The red part is incorrect and you don't need to be thinking that, exactly. That sounds to me like an overgeneralization of the rule that requires you to use the 60C column for NM cable. NM sizes stop just short of 100A under this rule, so it kinda makes sense that way. However if you are running circuits in conduit that does not apply. Generally you can use the 75C column for basic ampacity (i.e. when you're not doing the derating calcs which are the main point of your question).

The general rule for #1 to #14 AWG and 100 amps or less is that 60° C terminals are permitted. Larger than that then 75° terminals are required. For conduit and wire if you had a 60° terminal then you still are stuck with the 60° C ampacity.

 

[Dsg319]

Anybody ever derate wire Ampacities when working with dc circuits? Or is that even a thing. I’ve never seen it done personally .

 

[bwat]

Anybody ever derate wire Ampacities when working with dc circuits? Or is that even a thing. I’ve never seen it done personally .

Sure. Same concept.

 

[jaggedben]

Anybody ever derate wire Ampacities when working with dc circuits? Or is that even a thing. I’ve never seen it done personally .

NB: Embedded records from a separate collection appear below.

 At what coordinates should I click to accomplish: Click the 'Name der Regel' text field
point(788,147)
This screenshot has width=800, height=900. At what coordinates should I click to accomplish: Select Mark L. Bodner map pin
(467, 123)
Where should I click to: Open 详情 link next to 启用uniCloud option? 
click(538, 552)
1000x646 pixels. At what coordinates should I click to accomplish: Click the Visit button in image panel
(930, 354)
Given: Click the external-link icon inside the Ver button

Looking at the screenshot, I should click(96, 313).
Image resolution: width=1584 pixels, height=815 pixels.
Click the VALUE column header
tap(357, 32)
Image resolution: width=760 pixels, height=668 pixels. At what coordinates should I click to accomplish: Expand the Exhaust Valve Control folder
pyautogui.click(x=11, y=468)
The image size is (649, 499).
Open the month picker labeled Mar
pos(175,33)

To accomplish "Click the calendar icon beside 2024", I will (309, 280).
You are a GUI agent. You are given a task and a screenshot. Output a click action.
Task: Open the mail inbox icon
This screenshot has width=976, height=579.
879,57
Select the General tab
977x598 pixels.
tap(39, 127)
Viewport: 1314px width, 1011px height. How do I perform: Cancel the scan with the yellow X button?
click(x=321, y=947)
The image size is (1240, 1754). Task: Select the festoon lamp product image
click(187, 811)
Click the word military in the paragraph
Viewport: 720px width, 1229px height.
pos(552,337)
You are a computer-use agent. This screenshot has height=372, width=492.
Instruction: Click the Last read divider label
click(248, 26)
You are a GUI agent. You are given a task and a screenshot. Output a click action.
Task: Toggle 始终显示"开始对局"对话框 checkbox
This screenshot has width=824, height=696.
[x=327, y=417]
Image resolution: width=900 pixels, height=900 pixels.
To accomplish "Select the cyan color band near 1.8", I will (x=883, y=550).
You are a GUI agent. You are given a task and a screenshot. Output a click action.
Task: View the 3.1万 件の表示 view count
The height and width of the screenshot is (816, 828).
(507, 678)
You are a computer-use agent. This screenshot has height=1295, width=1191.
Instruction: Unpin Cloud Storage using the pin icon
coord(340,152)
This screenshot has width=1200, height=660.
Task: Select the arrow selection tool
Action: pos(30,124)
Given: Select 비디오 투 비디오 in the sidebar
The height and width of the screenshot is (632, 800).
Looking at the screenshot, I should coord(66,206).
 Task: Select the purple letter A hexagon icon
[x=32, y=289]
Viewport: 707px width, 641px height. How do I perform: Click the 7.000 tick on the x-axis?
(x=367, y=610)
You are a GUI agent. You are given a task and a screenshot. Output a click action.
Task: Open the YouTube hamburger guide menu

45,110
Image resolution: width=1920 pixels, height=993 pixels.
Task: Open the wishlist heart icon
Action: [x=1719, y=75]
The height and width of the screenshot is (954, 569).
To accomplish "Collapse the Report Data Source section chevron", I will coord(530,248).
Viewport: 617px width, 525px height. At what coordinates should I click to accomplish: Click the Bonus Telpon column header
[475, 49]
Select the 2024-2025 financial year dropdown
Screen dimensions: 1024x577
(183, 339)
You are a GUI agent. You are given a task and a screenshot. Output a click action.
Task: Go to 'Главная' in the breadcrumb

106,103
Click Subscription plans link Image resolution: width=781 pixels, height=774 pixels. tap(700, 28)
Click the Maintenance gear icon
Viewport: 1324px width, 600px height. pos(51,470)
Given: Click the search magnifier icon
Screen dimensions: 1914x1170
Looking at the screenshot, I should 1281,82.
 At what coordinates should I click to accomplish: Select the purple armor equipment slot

It's sometimes a major consideration with solar systems.

 

[Dsg319]

Does this exception than allow to ignore amapacity adjustment in installations like this where cables are sleeved in a conduit in a length from 18” to 10’ long?

 

[Dsg319]

Does this exception than allow to ignore amapacity adjustment in installations like this where cables are sleeved in a conduit in a length from 18” to 10’ long?

Well never mind I had just found there’s an exception for disregarding Ampacity adjustment if it’s 10ft or less and not more than 10%percent of the total circuit length..

So does this still mean I’m only limited to 10ft or could I be I still use the exception say I have them in a 20ft race way bundled but the total circuit length is 200’. Not exceeding the 10 percent rule?

 

[wwhitney]

It's the lesser of 10' or 10% of the adjoining length.

So no, not 20' in your example.

And if it's 100' total, then it would be 9', which is 10% of the adjoining 91'.

Cheers, Wayne

 

[Dsg319]

Thanks! So still yet can it be bundled in 10ft raceway even if it’s more than 10% of the entire circuit length ? Or does it gotta meet both to be used .

 

[Carultch]

Thanks! So still yet can it be bundled in 10ft raceway even if it’s more than 10% of the entire circuit length ? Or does it gotta meet both to be used .

The 10 ft/ 10% rule means that if it is both less than 10 ft AND less than 10% of the remaining length, that you can forget about the local section where ampacity is decreased. If it is either greater than 10 ft, OR greater than 10% of the remaining circuit length, you need to account for conditions of use that reduce its ampacity. 2 ft and less, is an unrelated rule, where you are allowed to neglect the bundling derate entirely for short nipples 24" and less in length.

One place where you see the 10ft/10% rule in practice in NEC2014 and prior, is in the branch circuits feeding HVAC equipment on a rooftop. Most of the circuit is inside the building, and not on the roof in direct sunlight. But there is a small stub-up that is on the roof in direct sunlight, and would otherwise be a chokepoint in the ampacity of the circuit. That small stub-up, is where the 10 ft/ 10% rule allows you to forget about the rooftop temperature adder where it is in direct sunlight, because it is considered a negligible enough portion of the length to not impact the ampacity enough to matter. The rooftop temperature adder changed significantly in NEC2017, to not require it except when the raceway is immediately nearby the roof surface (7/8" and less).